Thursday, September 10, 2015

20150910.0613

I spent most of yesterday fighting a headache that I think has not gone away--or if it has, it has been replaced with another one. Aspirin did not help, not even with coffee. Drinking more water did not help. Neither heat nor cool helped. Darkness was some small relief, so I have to believe part of the problem was eye strain, but it was not the whole of it. I think my sinuses may be involved; the headache I feel building even now seems to be situated in one of them. I cannot be sure, however; I am the wrong kind of doctor to know that with certainty, and I have not attended to my body as I ought during my time on the wind-swept plains and in Sherwood Cottage.

I do not write the last to heap blame upon this place. There is blame to be found for it, certainly, but that is true of all places and in all times. I am sure that there have been chances for me to act more appropriately than I have, to do more, and I have not taken them. For that, I can only hold myself to account, saying I will try to do better without a clear idea of what trying actually is, soon forgetting that I have said the thing, or else pushing having said so to the back of my mind so that it lingers and annoys me, but not enough to prompt any changes, not enough for me to take any action amid the many things I already do.

It is not as if I am idle, teaching four classes and doing the attendant grading while juggling freelance work, academic work, the search for more of both and for other work besides, and the welcome obligations of family. While I have not formally tracked my hours, I routinely begin my work around this time each day (although I admit that my personal blogging may not count as "work," I get going on the other stuff as soon as this is done), and I am often still at work at seven, eight, or nine o'clock at night.
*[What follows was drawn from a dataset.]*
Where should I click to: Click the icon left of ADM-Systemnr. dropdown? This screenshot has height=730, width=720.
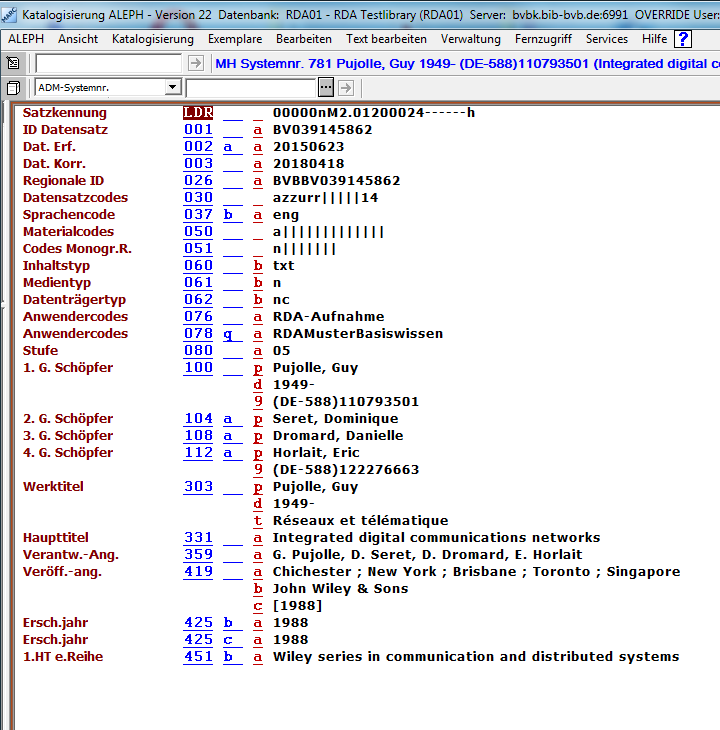point(13,88)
I move around among the tasks, of course, putting the needs of the Mrs. (when she is not at work) and Ms. 8 above the others, as is right, but I am more or less always on the go.

But it is not enough, somehow. It does not have me where I want to be; I am not certain I am heading in a direction that will take me there. Perhaps that is the source of the headache that will not go away, or a source of it (as I note above, I think there are several contributors to the condition), that I have no way to gauge my progress towards the goals I have set for the middle and long terms. (Short-term goals are not problematic; they amount to "get this one task done." They also multiply more quickly than flies or bacteria, and perhaps with the same effects.) Walls rise high around me, or blinders are firmly affixed; in either case, I do not see the scenery passing by.